John MUIR | Domaine Romantique (2008)
Traduit par André Fayot
1881. Depuis une bonne trentaine d’années, la conquête des pôles est devenue l’objet d’une lutte acharnée entre les nations et l’on ne compte plus les tentatives, officielles ou privées, dans ce sens – principalement dans l’Arctique où il s’agit aussi de trouver une route réduisant la distance entre l’Atlantique et le Pacifique, soit par le nord de l’Amérique (passage du nord-ouest), soit par celui de l’Asie (passage du nord-est). Personne n’a encore atteint le pôle, le passage du nord-ouest reste toujours à découvrir, seul celui du nord-est vient de céder à la ténacité et à la remarquable organisation du Suédois Nordenskjöld, parti sur la Vega, après que bien d’autres ont dû renoncer ou ont disparu, broyés par les glaces.
C’est ainsi qu’à San Francisco on reste sans nouvelles du capitaine De Long et de son équipage, partis deux ans plus tôt pour l’océan Glacial à bord de la Jeannette. Une expédition de secours est donc organisée pour tenter de les retrouver – mission qu’on propose à John Muir d’accompagner. L’occasion est trop belle pour ne pas la saisir. Il a déjà visité deux fois le sud-est de l’Alaska, mais le spécialiste de la glaciation qu’il est devenu n’est jamais allé aussi haut en latitude et le détroit de Béring devrait, à son avis, confirmer les idées qu’il s’est forgées sur ce sujet dans la Sierra.

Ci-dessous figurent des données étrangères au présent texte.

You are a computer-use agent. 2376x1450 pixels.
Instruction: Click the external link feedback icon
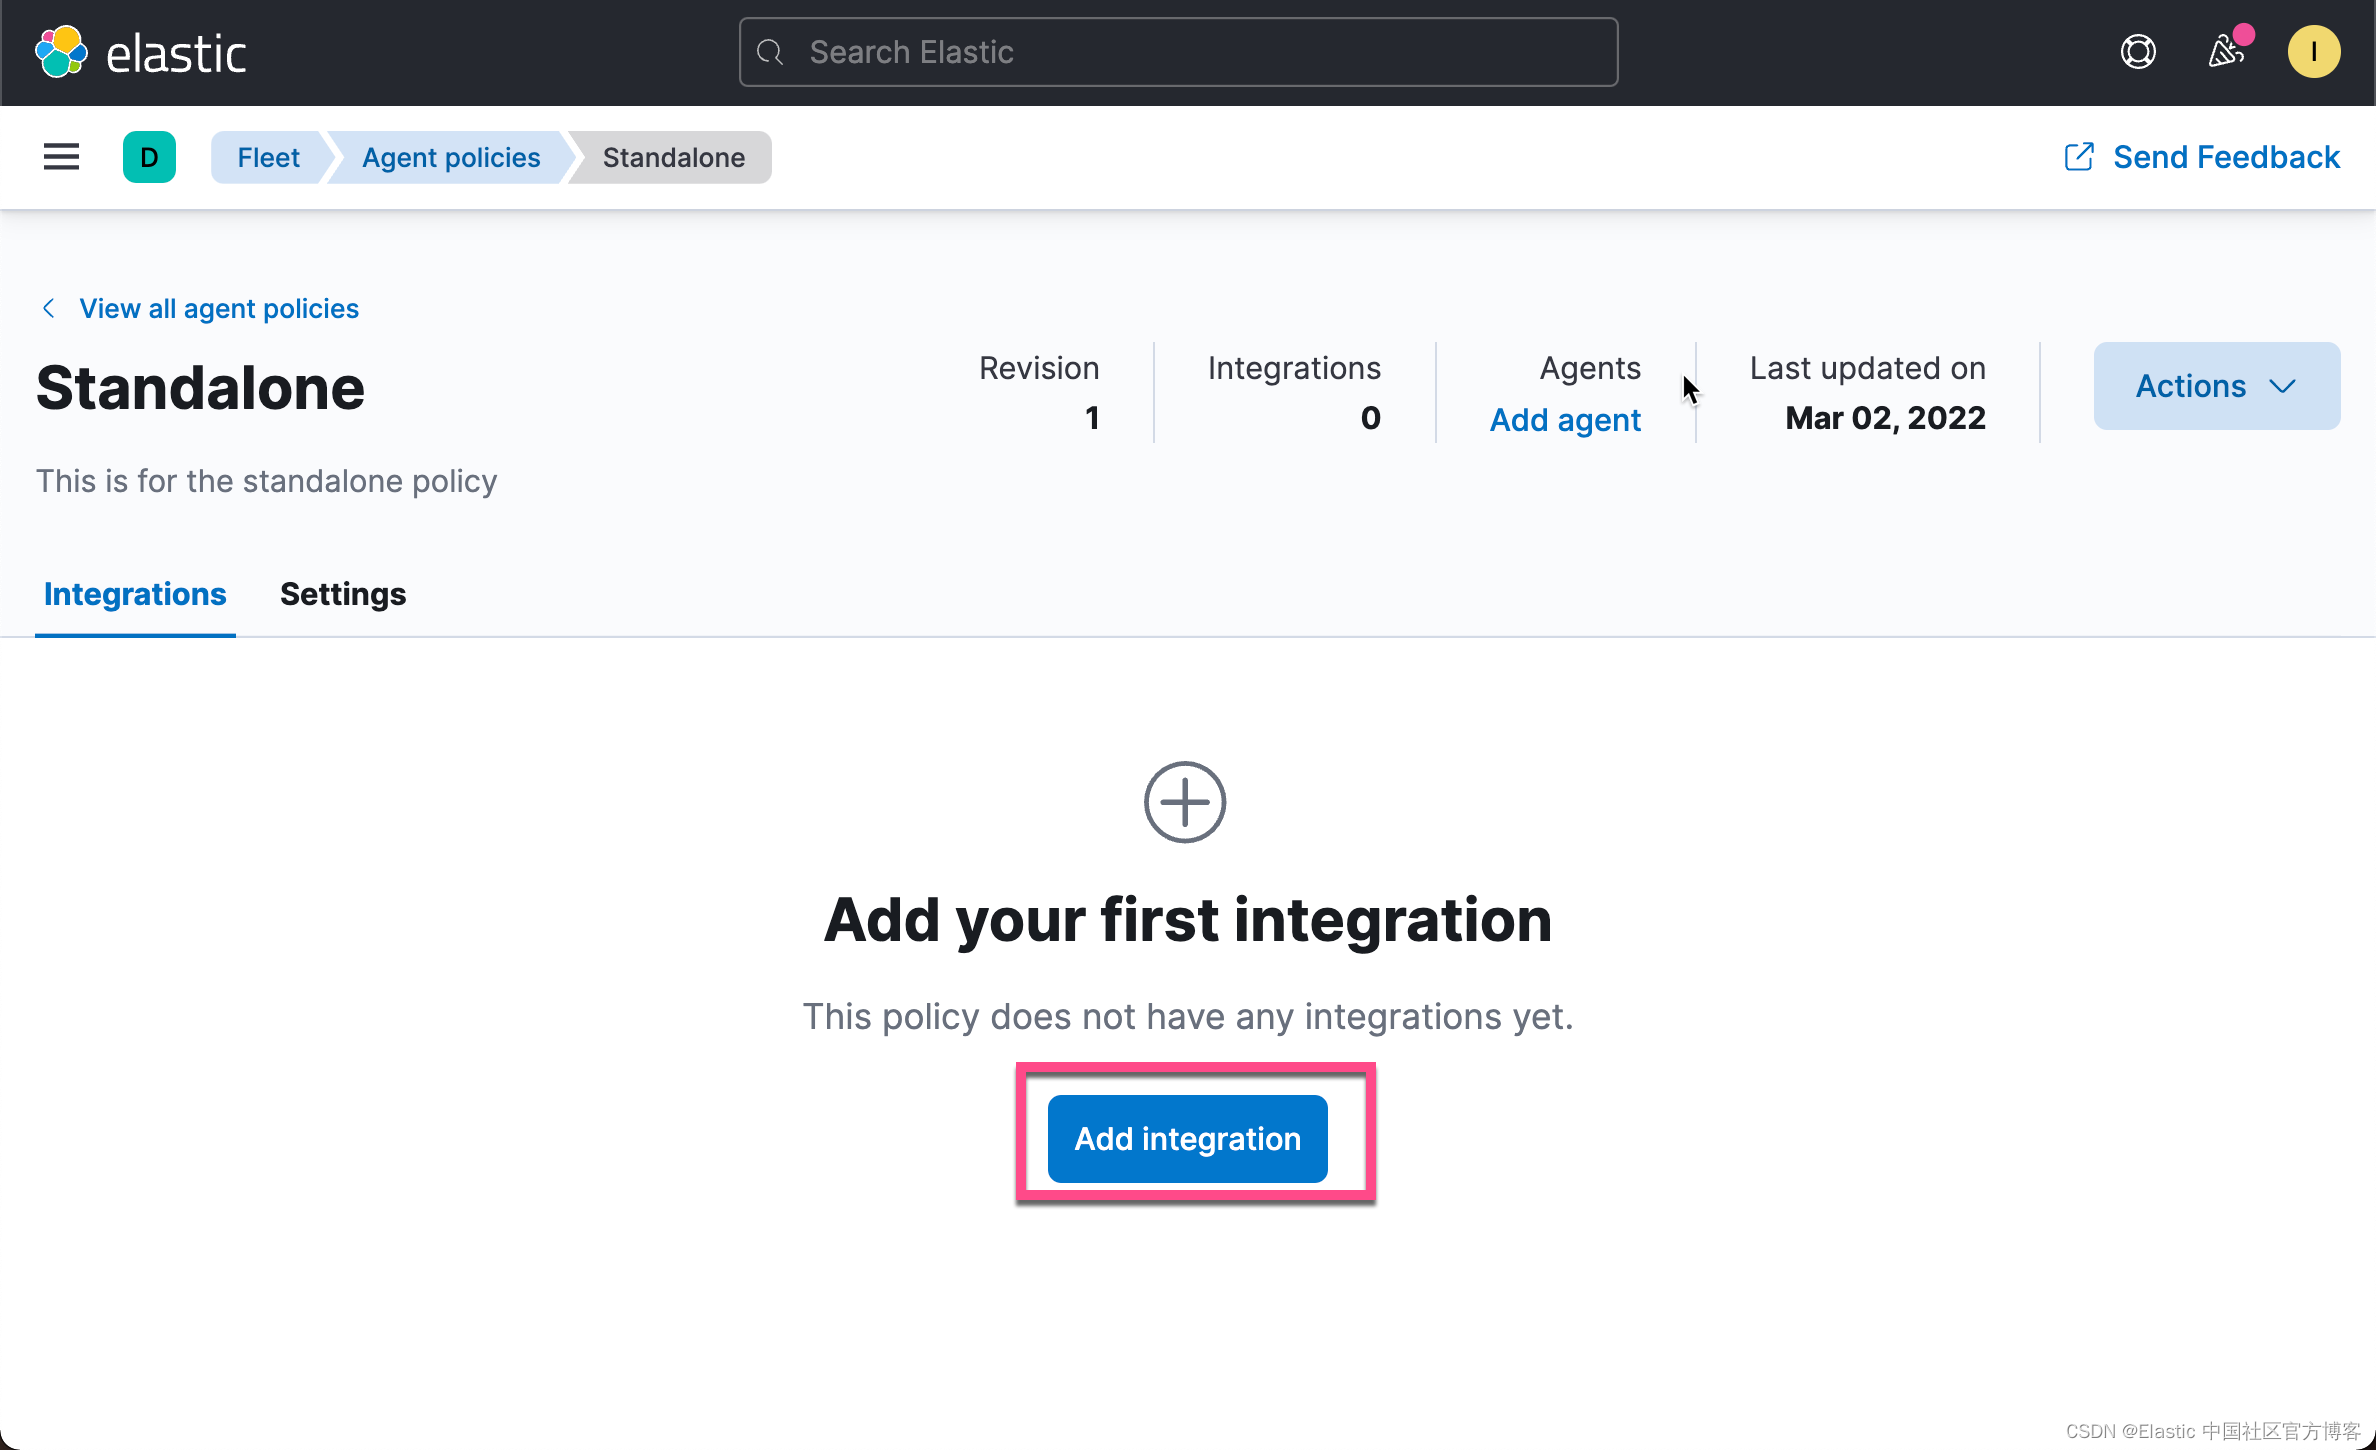(x=2079, y=157)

Pendant tout le voyage, l’aventurier naturaliste va tenir ce journal, qui nous permet de suivre au jour le jour les allées et venues du Corwin dans la banquise et le long de côtes parfois encore mal définies. Curieux de tout, tel qu’on le connaît par ses autres livres, il ne se limite pas, à la géologie des contrées qu’il traverse, mais c’est avec la même passion et le même enthousiasme qu’il s’intéresse aux problèmes de navigation parmi la glace, aux oiseaux et aux mammifères marins – pointant alors du doigt les excès d’une chasse déjà industrielle qui met les espèces en péril – ou à la flore arctique dont il dresse minutieusement l’inventaire. Quant aux populations locales, Tchouktches et Inuits, dont les rudes conditions de vie et l’adaptation parfaite au milieu suscitent son admiration, il fait preuve envers elles d’une ouverture d’esprit qui forme depuis l’enfance le fond même de son caractère, et leur porte une sympathie a priori qui lui attire irrésistiblement celle du lecteur.